Pierre Boulez et Jean-Louis Barrault en 1959, Théâtre de l'Odéon. Photo : (c) Lipnitzki / Roger Viollet

Côté opéra, s’il n’a lui-même jamais composé pour la scène lyrique qu’il a longtemps vouée aux gémonies avant d’espérer collaborer avec de grands écrivains comme Samuel Beckett, Jean Genet, Bernard-Marie Koltès et Heiner Müller, Boulez s’est plu à travailler avec les grands noms de la mise en scène, à commencer par Wieland Wagner avec qui il collabora une première fois dans Wozzeck de Berg à Hambourg, avant que ce petit-fils de Richard Wagner l’appelle une première fois en 1966 à Bayreuth pour diriger Parsifal à la suite du décès de Hans Knapperbusch au mois d’octobre de l’année précédente. Il dirigera ce même Parsifal jusqu’en 1970. Avec Wieland Wagner, il avait également prévu une nouvelle production de Salomé… Mais la mort prématurée de ce dernier en octobre 1966 stoppa net leurs nombreux projets communs. Début 1967, il dirige à Osaka son unique Tristan et Isolde, dans la célèbre mise en scène de Wieland Wagner. 

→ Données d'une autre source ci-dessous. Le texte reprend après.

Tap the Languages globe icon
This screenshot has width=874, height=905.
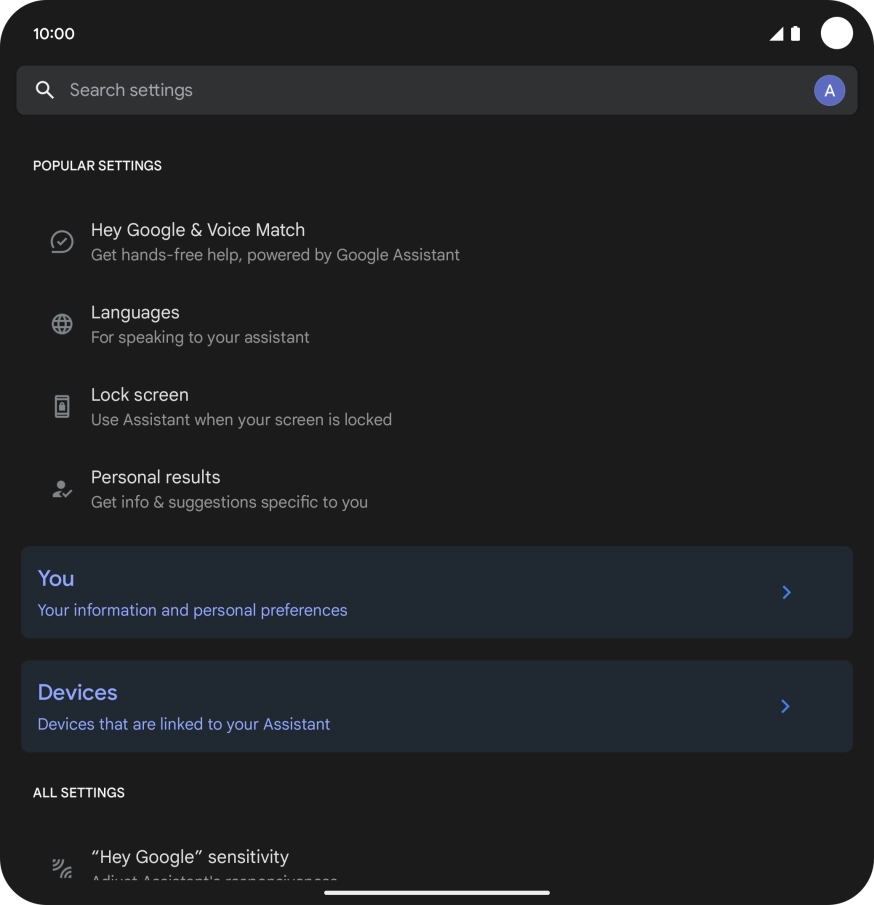pos(62,324)
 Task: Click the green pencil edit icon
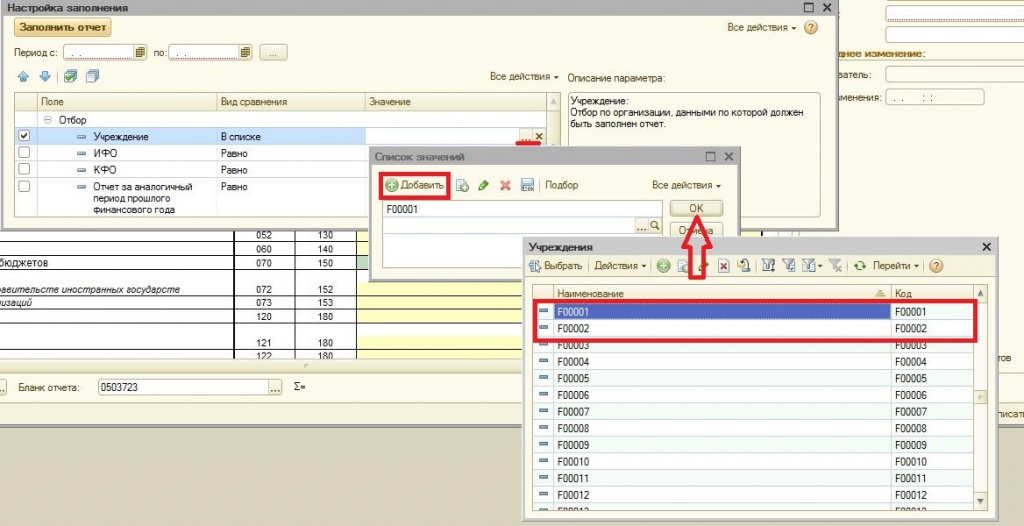point(483,186)
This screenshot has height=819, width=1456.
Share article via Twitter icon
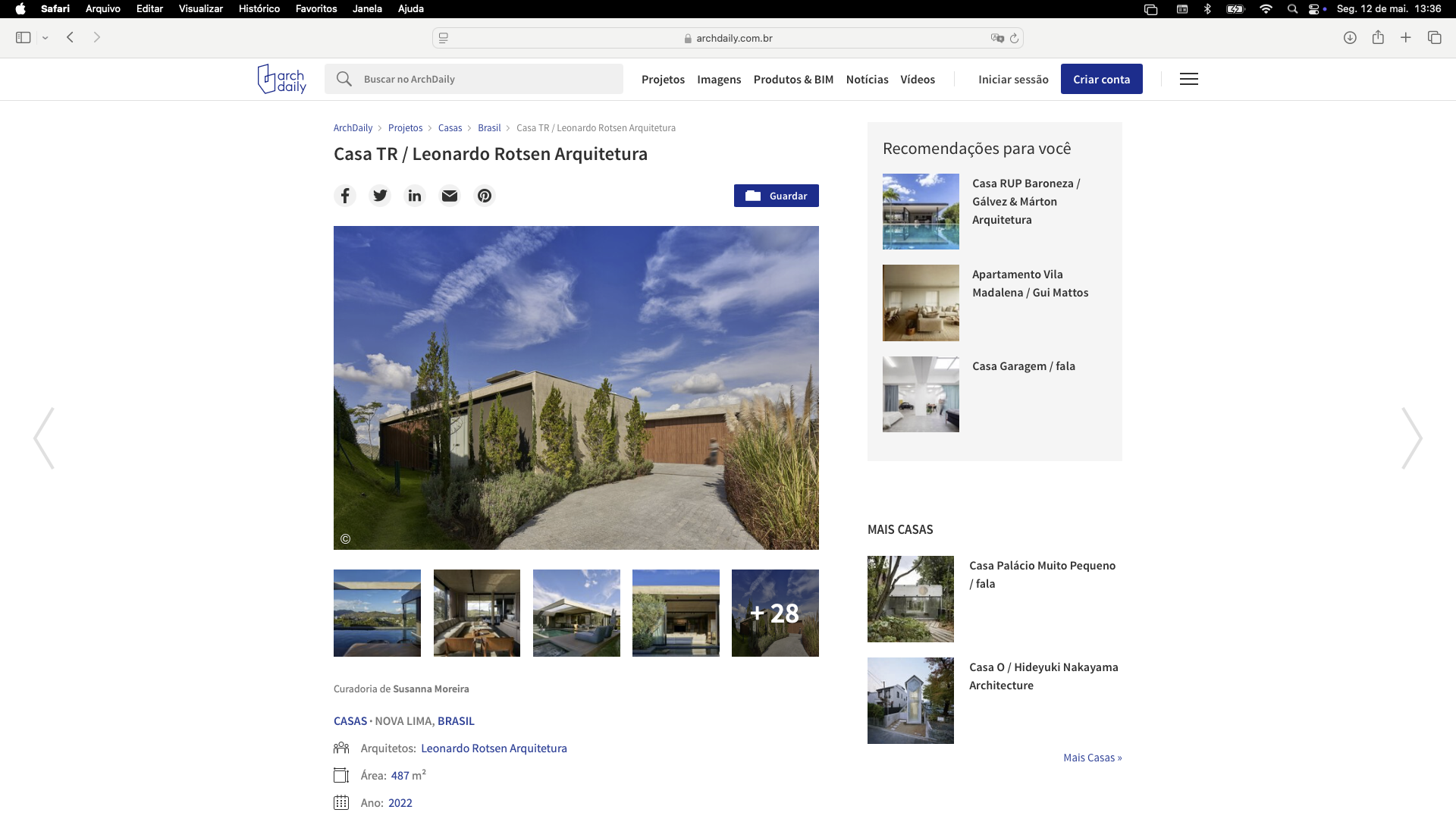(x=380, y=196)
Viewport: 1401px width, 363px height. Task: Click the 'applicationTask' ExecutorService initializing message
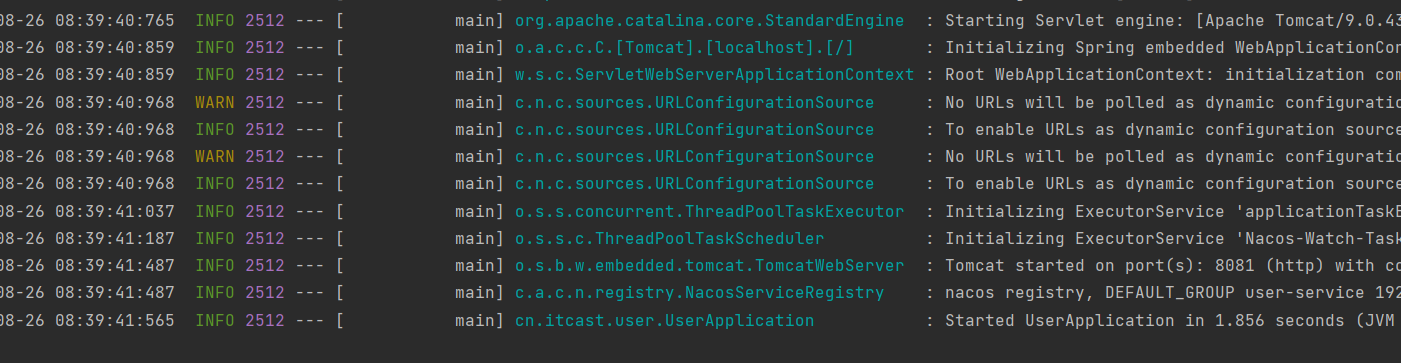click(x=1172, y=211)
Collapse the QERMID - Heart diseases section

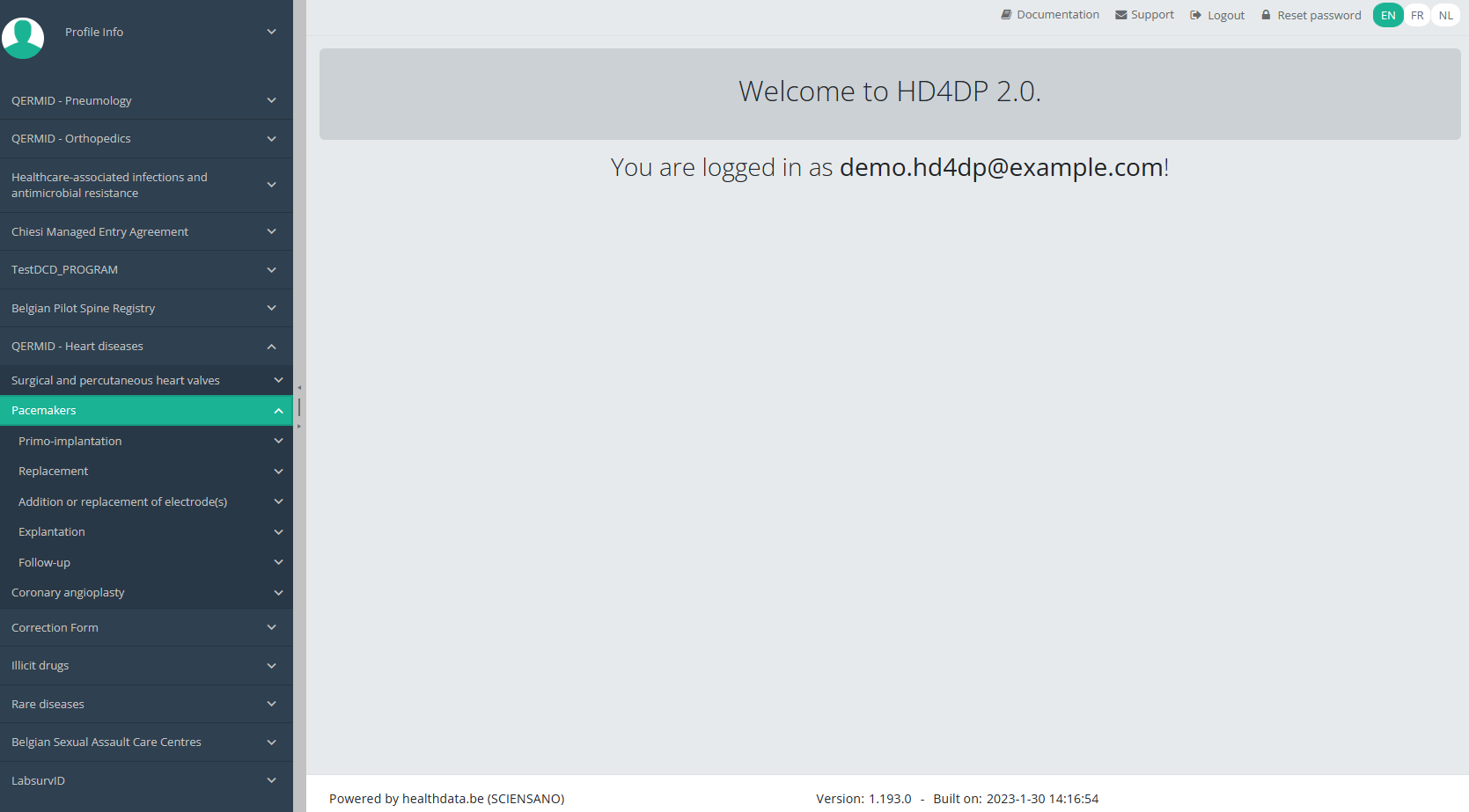271,347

Pierre Boulez et Wieland Wagner travaillant sur la partition de Parsifal de Richard Wagner à Bayreuth en 1966. Photo : DR

Mais le décès du metteur en scène en octobre 1966 met un terme à cette première période lyrique. En 1976, Wolfgang Wagner le rappelle à Bayreuth pour diriger le Ring du centenaire. C’est lui qui recommande à Bayreuth pour l’occasion le jeune Patrice Chéreau. A eux deux, avec cette production en constante évolution jusqu’à son ultime reprise de l’été 1980, ils vont révolutionner la scène lyrique mondiale jusqu’à aujourd’hui. En 1979, Rolf Liebermann offre aux deux hommes la création à l’Opéra de Paris de l’intégrale en trois actes de Lulu d’Alban Berg, qui avait laissé à sa mort l’acte final incomplet. C’est d’ailleurs avec le chef-d’œuvre du même Berg, Wozzeck, que Boulez avait fait ses débuts en 1963 dans une fosse d’orchestre, tandis que son protecteur Jean-Louis Barrault faisait lui aussi dans cette même production ses premiers pas dans la mise en scène lyrique, à l’Opéra de Paris sur l’invitation de Georges Auric, son directeur d’alors, qui les appellera de nouveau en 1966 pour une reprise de cette production. Il retrouvera Patrice Chéreau en 2007 dans De la maison des morts de Janacek qui se révèlera être son ultime spectacle lyrique.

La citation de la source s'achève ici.